Overall, the Washington golf scene has changed quite a bit since 2005, Golf Digest (golfdigest.com) reports: "Ethics legislation passed in 2007 has curtailed the kind of 'let-me-explain-my-issue' rounds that enabled congressional staffers to play in groups co-hosted by lobbyists on Friday afternoons. As a result of a ban imposed on gifts and services, lobbyists have to pay thousands of dollars to play in elected officials' fundraisers to spend time with them on the golf course - hardly a bonding opportunity." Also, the storm of scandals swirling around Jack Abramoff and other lobbyists has created "a greater-than-ever hesitancy among golfers to admit they play."
Not Tonight, Mon Cher
The government-funded research, which involved some 12,000 in-depth interviews with men and women of various ages in 2005 and 2006, discovered that 20% of French men between 18 and 24 "manifest no interest in sexuality," while the abstinence rate for men under 35 was twice as high as for women in the same age bracket.
French women, on the other hand, are turning into sex bombs. The number who claim to have had only one partner has dropped from 68% in 1970 to 43% in 1992 and 34% in 2006, while the average number of partners per woman has risen from less than two in 1970 to more than five now.
Speaking of sex bombs, Carla Bruni, the ultra-hot former model and singer who married French President Nikolai Sarkozy a month ago, has openly discussed her past lovers (including, among others, Mick Jagger, Eric Clapton and Donald Trump) and confided that she finds being a one-man woman boring: "I am monogamous from time to time but I prefer polygamy and polyandry," an arrangement in which a woman has several husbands.

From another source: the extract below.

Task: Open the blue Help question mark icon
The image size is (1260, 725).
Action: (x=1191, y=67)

Try to imagine Michelle Obama or Cindy McCain coming out with that.
900,000 "Terrorists" and Counting
Is your next-door neighbor a terrorist? How about the guy down the street - the one who dresses kind of funny? Or that guy at the office with the swarthy complexion and the Saddam Hussein-like moustache? You can never be sure, so you'd better put 'em on the list.

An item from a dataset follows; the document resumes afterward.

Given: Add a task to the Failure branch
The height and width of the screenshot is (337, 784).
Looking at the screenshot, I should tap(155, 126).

That seems to be the modus operandi of the FBI's Terrorist Screening Center, whose "terrorist watch list" has now passed 900,000 names and is growing approximately one new name every 90 seconds.
Upfront knows that because the ACLU has set up a cool counter on the Web (aclu.org/privacy/spying/watchlistcounter.html) that lets you know how many names are on the watch list at any given moment. At the current pace the list will top a million names by July.
"If there were really that many terrorists running around," the civil liberties group comments, "we'd all be dead."
But there's a serious side to this. Bloated terrorist watch lists can distract the authorities from going after real terrorists, the ACLU argues, as well as creating hassles for innocent people. In the latter category, the organization includes (among many others) Massachusetts Sen. Ted Kennedy (a Democrat) and the wife of Alaska Sen. Ted Stevens (a Republican), both of whom have had problems with air travel because somehow their names ended up on a list.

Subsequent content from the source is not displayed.